To make things easier let's assume that the zero of electric potential is at infinity and that the electric potential energy of a system of charges is zero when all the charges are infinitely far away from one another.

The diagram is a good one in that shows an important feature in that the electric field lines (yellow) are at right angles to the equipotential lines (dashed).
This means that when a test charge is moved along an equipotential line the direction of the force (the direction of the tangent to the electric field line) on that test charge is at right angles to the direction of motion to the charge and so no work needs to be done moving the test charge.
This means that moving a test charge from infinity (at zero potential) along the dashed line labelled $V_3$ requires no work to be done.
So dashed line labelled $V_3$ is at zero potential.

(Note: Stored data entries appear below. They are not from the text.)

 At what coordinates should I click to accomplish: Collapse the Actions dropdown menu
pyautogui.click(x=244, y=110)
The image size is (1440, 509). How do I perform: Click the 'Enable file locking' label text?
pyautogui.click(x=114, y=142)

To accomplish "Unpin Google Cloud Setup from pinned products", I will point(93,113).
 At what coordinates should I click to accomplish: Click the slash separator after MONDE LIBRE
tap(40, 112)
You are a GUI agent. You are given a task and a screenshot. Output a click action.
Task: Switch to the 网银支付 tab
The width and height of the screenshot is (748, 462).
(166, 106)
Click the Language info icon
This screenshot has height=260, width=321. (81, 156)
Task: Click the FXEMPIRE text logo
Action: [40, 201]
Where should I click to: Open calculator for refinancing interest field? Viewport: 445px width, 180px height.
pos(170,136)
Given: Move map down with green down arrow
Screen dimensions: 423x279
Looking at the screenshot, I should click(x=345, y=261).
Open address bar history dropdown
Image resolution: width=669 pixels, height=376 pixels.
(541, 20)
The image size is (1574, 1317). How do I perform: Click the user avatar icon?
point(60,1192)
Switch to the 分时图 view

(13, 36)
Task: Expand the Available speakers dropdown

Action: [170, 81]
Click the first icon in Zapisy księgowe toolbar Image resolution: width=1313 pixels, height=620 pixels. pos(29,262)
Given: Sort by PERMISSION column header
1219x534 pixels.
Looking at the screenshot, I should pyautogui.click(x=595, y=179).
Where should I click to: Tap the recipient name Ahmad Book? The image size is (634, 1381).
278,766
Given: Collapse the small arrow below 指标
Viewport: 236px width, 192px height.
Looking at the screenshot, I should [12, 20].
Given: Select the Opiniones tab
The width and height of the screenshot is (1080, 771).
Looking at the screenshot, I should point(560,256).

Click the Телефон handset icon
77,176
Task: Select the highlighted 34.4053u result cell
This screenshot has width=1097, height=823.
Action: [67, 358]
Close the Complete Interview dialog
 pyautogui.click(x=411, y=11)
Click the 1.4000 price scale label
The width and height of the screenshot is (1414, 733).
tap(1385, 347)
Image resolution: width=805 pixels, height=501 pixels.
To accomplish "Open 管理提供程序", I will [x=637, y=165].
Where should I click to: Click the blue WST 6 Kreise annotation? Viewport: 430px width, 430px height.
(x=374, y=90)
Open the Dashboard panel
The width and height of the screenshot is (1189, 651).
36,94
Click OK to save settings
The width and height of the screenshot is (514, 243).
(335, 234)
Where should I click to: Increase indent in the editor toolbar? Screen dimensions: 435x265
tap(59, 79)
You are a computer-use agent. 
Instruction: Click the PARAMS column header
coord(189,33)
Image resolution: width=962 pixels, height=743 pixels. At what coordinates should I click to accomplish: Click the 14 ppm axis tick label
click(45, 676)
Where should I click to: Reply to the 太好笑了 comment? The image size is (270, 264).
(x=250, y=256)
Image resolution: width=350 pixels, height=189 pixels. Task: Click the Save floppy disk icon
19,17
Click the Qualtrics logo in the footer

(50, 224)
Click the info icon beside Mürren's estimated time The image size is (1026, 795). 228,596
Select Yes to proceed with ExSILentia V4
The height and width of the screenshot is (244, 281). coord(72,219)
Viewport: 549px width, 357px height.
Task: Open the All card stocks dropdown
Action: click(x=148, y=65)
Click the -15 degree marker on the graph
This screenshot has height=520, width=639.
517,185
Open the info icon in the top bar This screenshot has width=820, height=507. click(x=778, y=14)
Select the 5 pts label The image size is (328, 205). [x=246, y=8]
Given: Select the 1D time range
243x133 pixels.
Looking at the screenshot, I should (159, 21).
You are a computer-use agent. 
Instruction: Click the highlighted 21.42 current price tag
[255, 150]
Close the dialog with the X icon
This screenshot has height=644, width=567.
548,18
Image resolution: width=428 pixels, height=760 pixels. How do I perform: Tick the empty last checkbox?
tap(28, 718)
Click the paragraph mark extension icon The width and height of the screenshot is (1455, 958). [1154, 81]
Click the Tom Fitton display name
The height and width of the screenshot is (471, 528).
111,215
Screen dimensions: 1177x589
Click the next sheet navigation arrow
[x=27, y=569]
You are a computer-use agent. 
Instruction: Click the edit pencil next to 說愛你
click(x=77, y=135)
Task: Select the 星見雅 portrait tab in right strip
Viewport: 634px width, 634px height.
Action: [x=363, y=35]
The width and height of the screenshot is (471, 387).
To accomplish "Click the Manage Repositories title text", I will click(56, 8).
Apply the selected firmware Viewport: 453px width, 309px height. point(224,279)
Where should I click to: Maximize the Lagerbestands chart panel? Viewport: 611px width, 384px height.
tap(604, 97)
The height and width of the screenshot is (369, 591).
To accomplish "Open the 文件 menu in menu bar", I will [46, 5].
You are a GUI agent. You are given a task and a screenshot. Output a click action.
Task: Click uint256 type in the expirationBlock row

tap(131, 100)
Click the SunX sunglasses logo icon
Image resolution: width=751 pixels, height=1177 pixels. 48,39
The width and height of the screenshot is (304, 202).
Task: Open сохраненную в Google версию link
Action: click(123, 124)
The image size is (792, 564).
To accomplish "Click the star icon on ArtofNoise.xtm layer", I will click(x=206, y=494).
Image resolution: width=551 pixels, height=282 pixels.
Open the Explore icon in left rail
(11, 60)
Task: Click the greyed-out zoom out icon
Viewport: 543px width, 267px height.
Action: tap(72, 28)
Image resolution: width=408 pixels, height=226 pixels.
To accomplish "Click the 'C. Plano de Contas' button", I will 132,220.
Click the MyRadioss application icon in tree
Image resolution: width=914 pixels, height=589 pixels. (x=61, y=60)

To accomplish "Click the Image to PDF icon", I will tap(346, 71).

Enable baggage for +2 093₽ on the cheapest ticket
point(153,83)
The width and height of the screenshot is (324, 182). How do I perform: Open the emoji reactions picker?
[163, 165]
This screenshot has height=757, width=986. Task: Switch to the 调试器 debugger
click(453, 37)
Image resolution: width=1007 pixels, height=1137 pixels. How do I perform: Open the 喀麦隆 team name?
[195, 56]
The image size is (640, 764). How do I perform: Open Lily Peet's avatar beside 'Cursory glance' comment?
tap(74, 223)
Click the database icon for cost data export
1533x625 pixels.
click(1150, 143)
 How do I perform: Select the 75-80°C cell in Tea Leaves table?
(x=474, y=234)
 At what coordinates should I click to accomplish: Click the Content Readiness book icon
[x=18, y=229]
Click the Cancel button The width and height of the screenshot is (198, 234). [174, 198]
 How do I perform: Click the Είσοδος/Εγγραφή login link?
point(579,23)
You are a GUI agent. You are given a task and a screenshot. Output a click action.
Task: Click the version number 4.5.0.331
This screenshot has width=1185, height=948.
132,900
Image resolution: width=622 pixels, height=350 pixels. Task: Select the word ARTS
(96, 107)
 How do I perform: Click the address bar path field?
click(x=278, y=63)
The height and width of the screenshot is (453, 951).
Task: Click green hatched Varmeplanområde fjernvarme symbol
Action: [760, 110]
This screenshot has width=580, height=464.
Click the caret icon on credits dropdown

Now does that test charge contribute to the potential energy of the system of charges?
In this special case it does not but also in general a test charge does not contribute to the potential energy of a system of charges because the definition of an electric field at a point is $\vec E = \lim\limits _{q\to 0} \frac{\vec F}{q}$ where $\vec F$ is the force on test charge $q$ as it tends to zero.


Going back and now considering the potential energy of the system of charges.
The work done to assemble the $+q$ and $-$ charges from infinity to a separation $r$ is $- \frac{kq^2}{r^2}$ and this is the potential energy of that system of two charges.
If one brings in another charge $Q$ along line $V_3$ and places it exactly between the othe rtwo charges the potential energy of the system of three charges is still $- \frac{kq^2}{r^2}$.
This might seem rather strange but perhaps better understood if one assembled the tree charges in a different way.
First just have charge $+q$ present and bring up charge $Q$ from infinity to be $\frac r2$ away from it.
The work done to do this is $\frac{2kQq}{r}$.
Now bring up charge $-q$ from infinity to be $r$ away from charge $+q$ with charge $Q$ midway between them.
The work done to do this is $-\frac{kq^2}{r} - \frac{2kQq}{r}$.
So the total work done to assemble the three charges is $\frac{2kQq}{r}-\frac{kq^2}{r} - \frac{2kQq}{r}= - \frac{kq^2}{r}$ which is the potential energy of the system of three charges is the same as before.

Note that the equipotential line $V_3$ is a special case and bringing a charge $Q$ to a position on equipotential line $V_2$ and the potential energy of the system of three charges will now be $QV_2 - \frac{kq^2}{r^2}$.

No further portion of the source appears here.